Maine still doesn’t have specific, complete information about how much expansion would cost or save. But expansion under the ACA is certainly the best deal that’s ever been offered — with 100 percent federal funding for three years for newly eligible recipients, gradually dropping down to 90 percent thereafter.

The fiscal impact calculated for last year’s Medicaid expansion legislation considers only the effect on the state budget, so it’s not complete. It showed expansion would save the general fund $689,851 in fiscal year 2013-14 and $3.8 million each in 2014-15 and 2015-16. It would then cost $5.2 million in 2016-17. Meanwhile, the state would see an increase of $92 million in federal funds in 2013-14, $325 million in 2014-15, $341 million in 2015-16, and $349 million in 2016-17. These numbers don’t account for additional expected revenue.

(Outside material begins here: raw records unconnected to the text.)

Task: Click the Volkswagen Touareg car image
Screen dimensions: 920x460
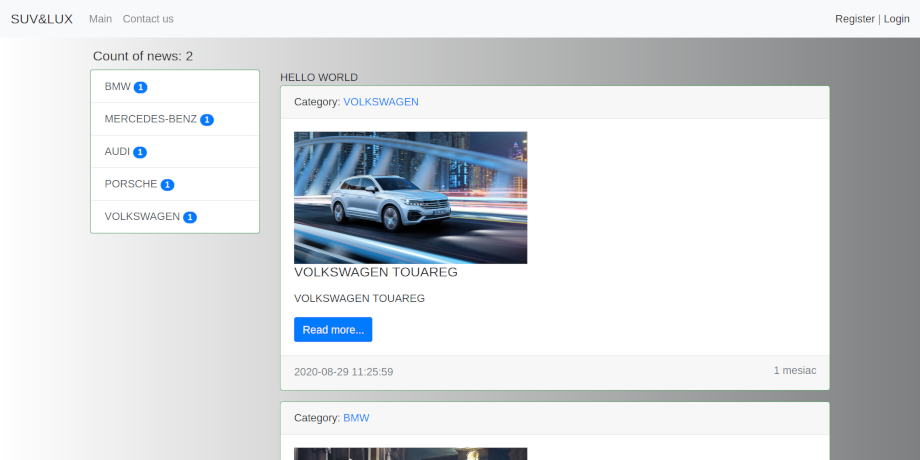Action: pos(410,197)
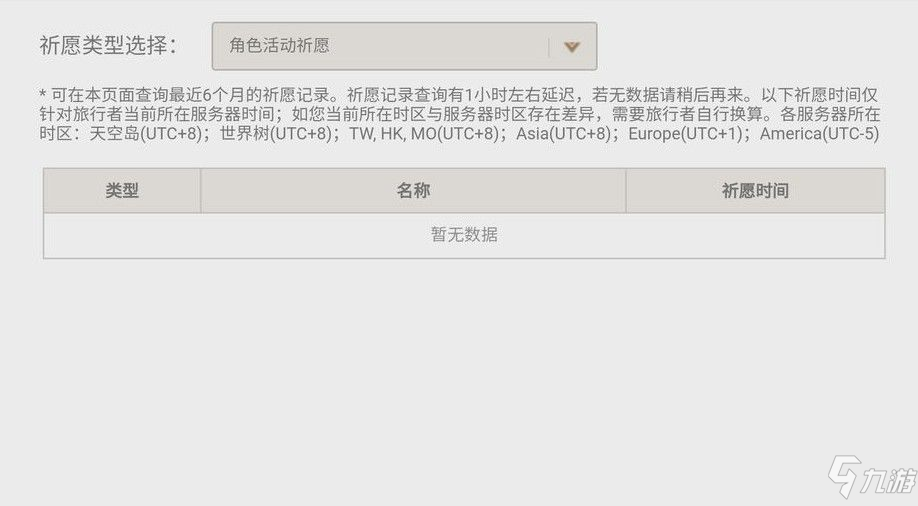
Task: Click the asterisk at the notice start
Action: point(43,94)
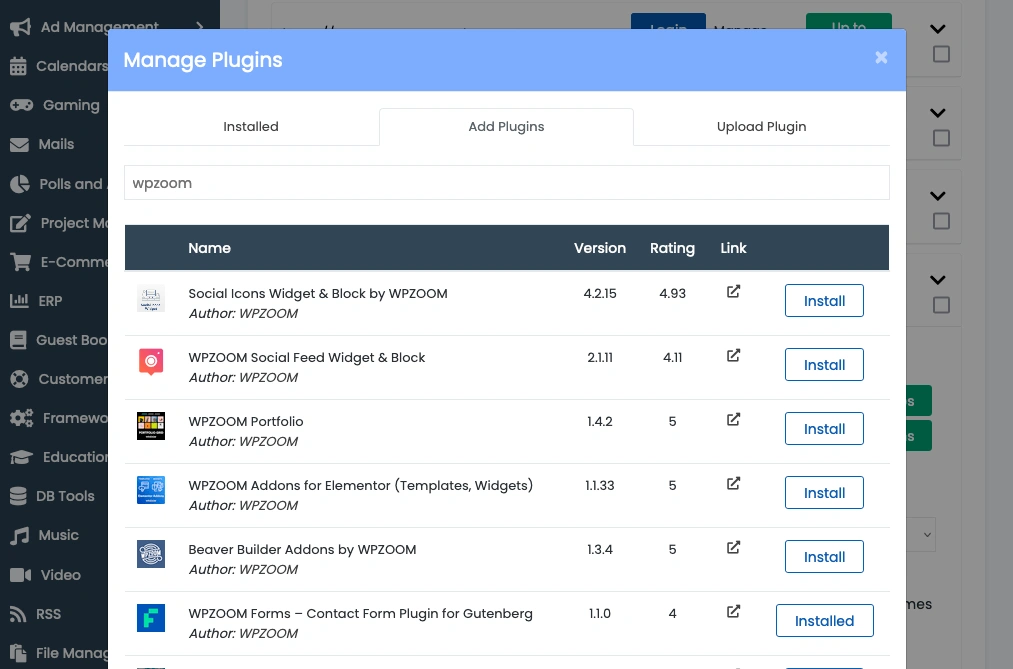Click the plugin search field containing wpzoom
This screenshot has width=1013, height=669.
tap(506, 183)
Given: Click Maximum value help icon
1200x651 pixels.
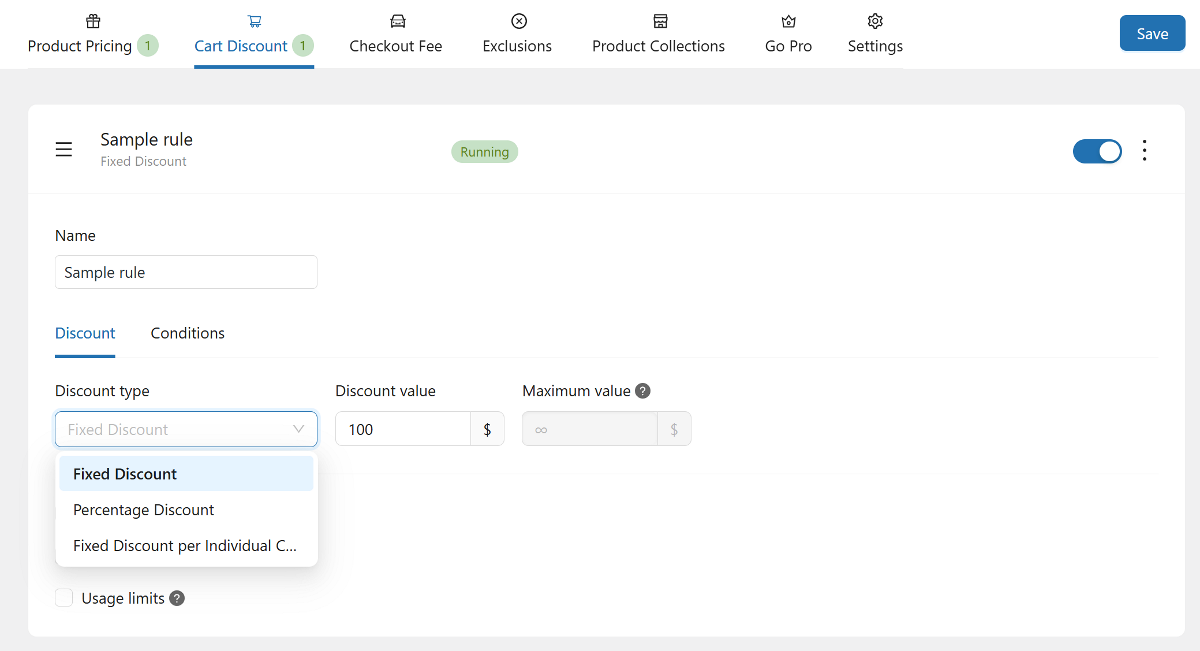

A separate analysis from the Kaiser Family Foundation extrapolated national data. It projected that Maine would be one of 10 states to see the amount of state funds it spends on Medicaid actually drop over the next decade — by $570 million, or 3.8 percent — while the federal share of Medicaid expenses would rise by $3.1 billion, or 11.4 percent.

Finally, the new and controversial Alexander Group report commissioned by the LePage administration estimates expansion would cost the state $807 million over 10 years. The report, however, has extreme methodology flaws. For instance, it bases some of its projections off a dramatic rise in poverty that no one is expecting. It also does not consider potential savings to the state in the form of mental health services, substance abuse treatment and inmate health care for which Medicaid would start to cover costs as a result of the expansion.

Our position on the matter is clear: Expand Medicaid. But use the influx of federal funding and the momentum as an opportunity to reimagine how Medicaid is delivered. Ensure greater accountability. Improve quality. Measure the effects. Get a better handle on cost overruns. If the LePage administration had been working with the Legislature all this time on how to improve the system and expand Medicaid in the most cost-efficient way possible, rather than fighting largely ideological battles, it could have actually accomplished something. Instead, Maine gets reruns.